Robert Pianta

Closing the gaps

When teachers are more effective, kids learn more

The work of Robert Pianta, ’86, can be found in every Head Start program in the country. Pianta is the creator of an observational assessment of teacher–student interactions known as the Classroom Assessment Scoring System™ or CLASS, which captures interactions that contribute to learning and development. Head Start uses it to improve teaching quality in centers nationwide.

Pianta is an energetic educator who has been making a difference in the field of early childhood education and development throughout his career. An alumnus of the school psychology program, he is now the dean of the University of Virginia’s Curry School of Education. There he continues to study teachers’ effectiveness in the classroom primarily through the ways that they interact with children.

“We pay attention to both the social types of engagement and the way teachers promote children’s learning,” he explains. “When teachers are more effective, kids learn more.”

This year Pianta received the high honor of the University of Minnesota’s Outstanding Achievement Award. When he returned to Minnesota to accept it this fall, he made sure to spend time answering questions from graduate students. He also ran the Twin Cities Marathon.

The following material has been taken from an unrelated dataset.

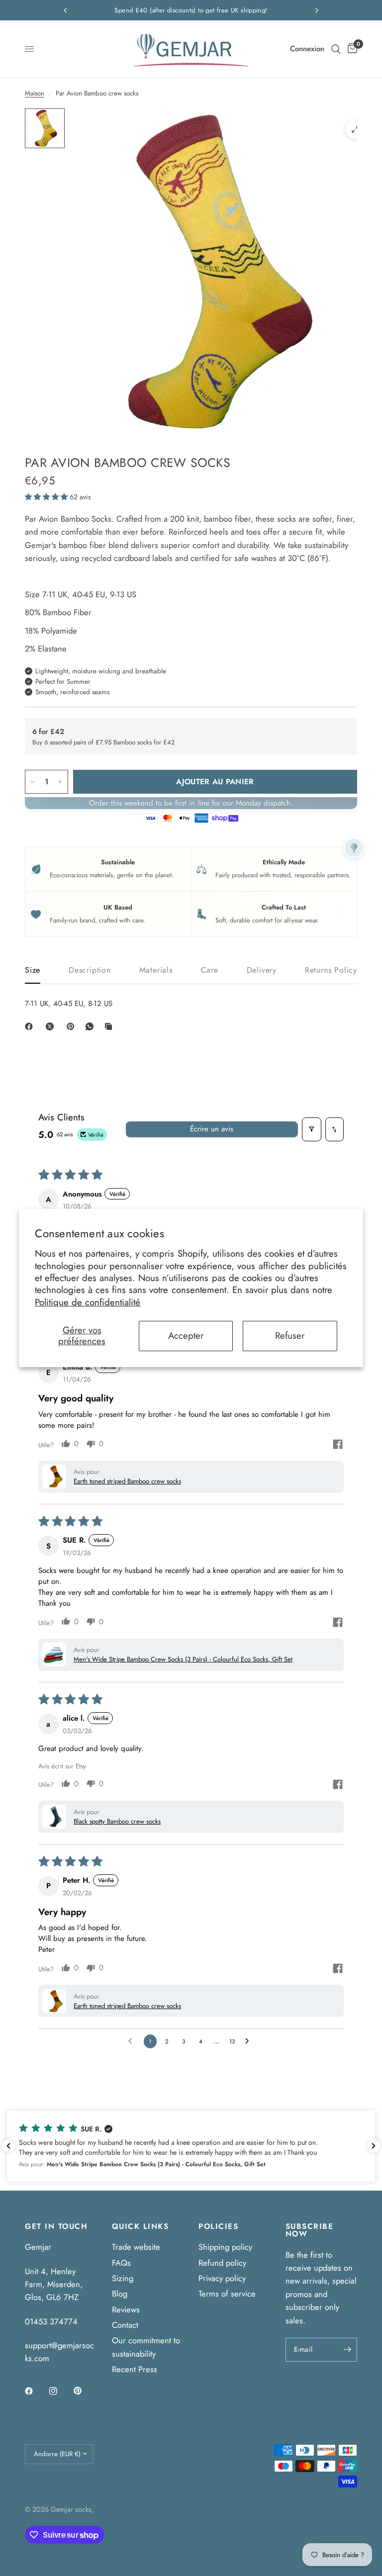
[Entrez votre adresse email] (347, 2350)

Beginnings in special education

Pianta first took an interest in human development as an undergraduate at the University of Connecticut, where he volunteered with children with disabilities. That led him to a double major in special education and psychology, with a lot of coursework in child development.

Pianta became a special education teacher in a middle school for three years, where he learned a lot about teachers’ interactions and relationships with kids. He knew he wanted his graduate education to combine the type of research with practical application he had read about as an undergraduate.

“Almost everything I read was written by someone at the University of Minnesota,” he remembers. He applied and came to Minnesota, where his advisers were the renowned professors Byron Egeland and Jim Ysseldyke.

“The school psychology program enabled me to combine psychology, education, and human development,” he says. “I couldn’t have landed in a better sandbox.”

Serving more diverse populations

Nominating Pianta for the award, Egeland and Ysseldyke—now professors emeriti in the Institute for Child Development and Department of Educational Psychology respectively—listed his important contributions to help close opportunity gaps for young children, especially those from low-income and poverty settings: Enhancing the relationship between children and teachers. Connecting children, families, and schools. School readiness and transition to kindergarten. Early child care. Supporting dual-language learners in early childhood classrooms.

With so many accomplishments, Pianta is still looking ahead, citing two goals in particular.

“The first is to refine the tools we have and further develop and apply them to more diverse populations,” he says, “as well as understand more about the biological and physiological processes of teachers and children.”

He also wants to examine the tools he and his colleagues have developed at a macro level, seeking insight on the universality of some of the properties of interactions for children’s development.

“There are people using our tools across the world,” Pianta says. “I believe it’s now possible for us to study which factors may account for educational differences among nations.”